Tras medio minuto, supo que, fuera quien fuera el que le habló, se había ido. Los darguers descendieron y se convirtieron de nuevo en estatuas de piedra. Después de que la última criatura quedara petrificada, Woklan comprobó la estructura de la jaula y se sorprendió al ver que los barrotes de la puerta estaban soldados.
«¿Cómo es posible? ¡Hace unos segundos entré por ahí!».
Mientras los músculos de la cara le temblaban, gritó:
—¡Sacadme de aquí!
La frustración aumentó cuando la única respuesta que obtuvo fue la de su propio eco.

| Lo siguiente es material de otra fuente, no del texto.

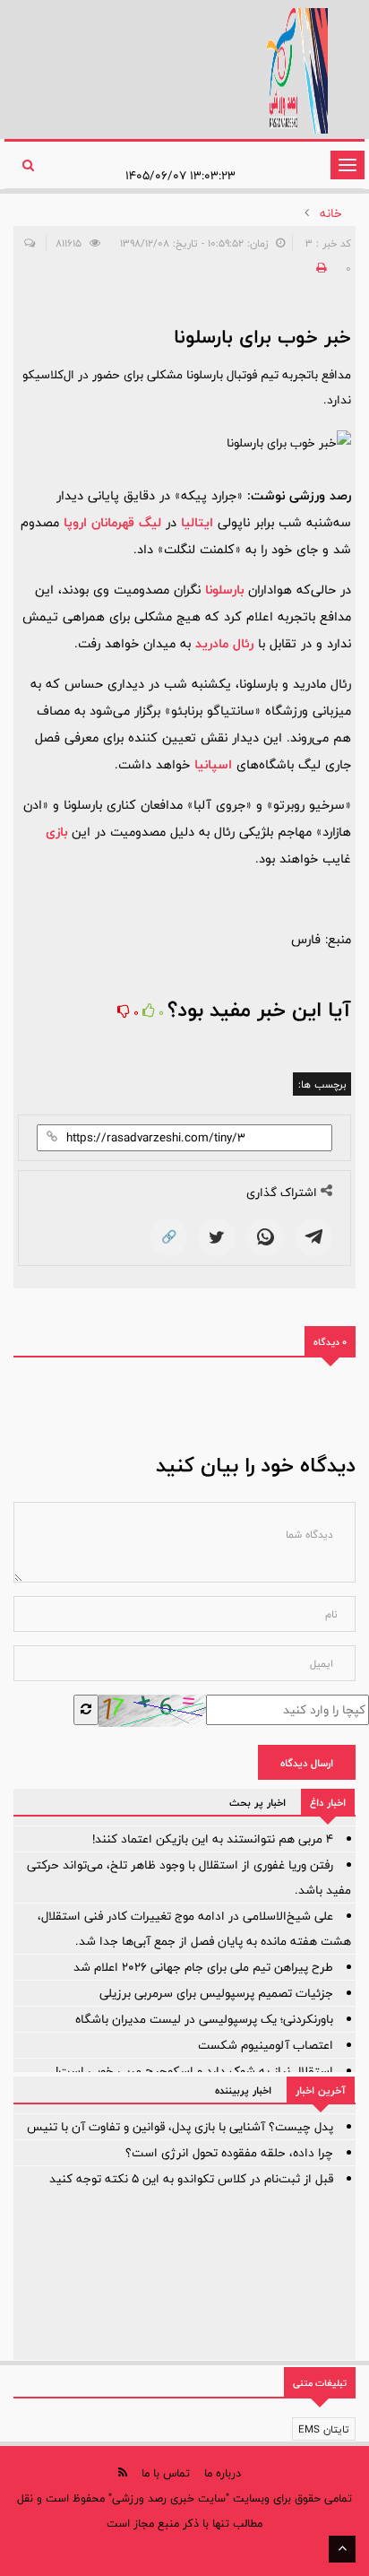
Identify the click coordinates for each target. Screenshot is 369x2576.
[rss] (122, 2472)
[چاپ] (319, 268)
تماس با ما (166, 2473)
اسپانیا (213, 764)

Inclinó la cabeza, la apoyó en el metal y susurró:
—Una paradoja... —Contempló una de las estatuas—. Una paradoja controlada podría usarse para alterar la realidad... Quizá esa sea la razón por la que esos bichos cobraron vida. —Observó los barrotes y añadió—: Y también puede serlo de que haya desaparecido la puerta... —Hizo una breve pausa—. Sí, esa tiene que ser la explicación.
Empezaron a escucharse susurros. Tras unos segundos, las voces cobraron fuerza y le pidieron ayuda. Miró a su alrededor, pero no vio a nadie.
«¿De dónde salen las...?» el pensamiento quedó interrumpido cuando sintió cómo alguien le tiraba de la manga. Instantes después, decenas de manos azules se materializaron al lado de él. Había de varios tamaños; de niños, hombres, mujeres, ancianos e incluso de bebés. Todas se aferraron con fuerza a su traje.
—Ayúdanos, libéranos, sácanos de aquí —repetían.
—¡Dejadme en paz! —gritó, histérico—. Por favor, que alguien me ayude —suplicó mientras los ojos dejaban escapar lágrimas de impotencia.
Una figura humanoide de fuego y humo negro se materializó a un metro de la jaula, contempló con satisfacción al prisionero y dijo:
—Humano, si quieres pedir ayuda a alguien, pídesela al verdadero creador: a Dhagmarkal. —Las manos azules desaparecieron.
Woklan, aterrado, preguntó tartamudeando:
—¿Quién eres? ¿Quién es Dhagmarkal?
La rabia se apoderó de la criatura de fuego.
—¡Qué blasfemia no ser conocedor del primero! ¡Mereces una muerte agónica y el sufrimiento eterno! —Movió los brazos y creó un remolino de humo que envolvió la jaula—. ¡Patético ser!
Aunque quiso aguantar la respiración, Woklan empezó a toser y no pudo evitar por mucho tiempo los efectos de la humareda. La visión se le nubló y las venas del cuello se le hincharon. Al cabo de unos pocos segundos, perdió el conocimiento y la cabeza chocó contra los barrotes.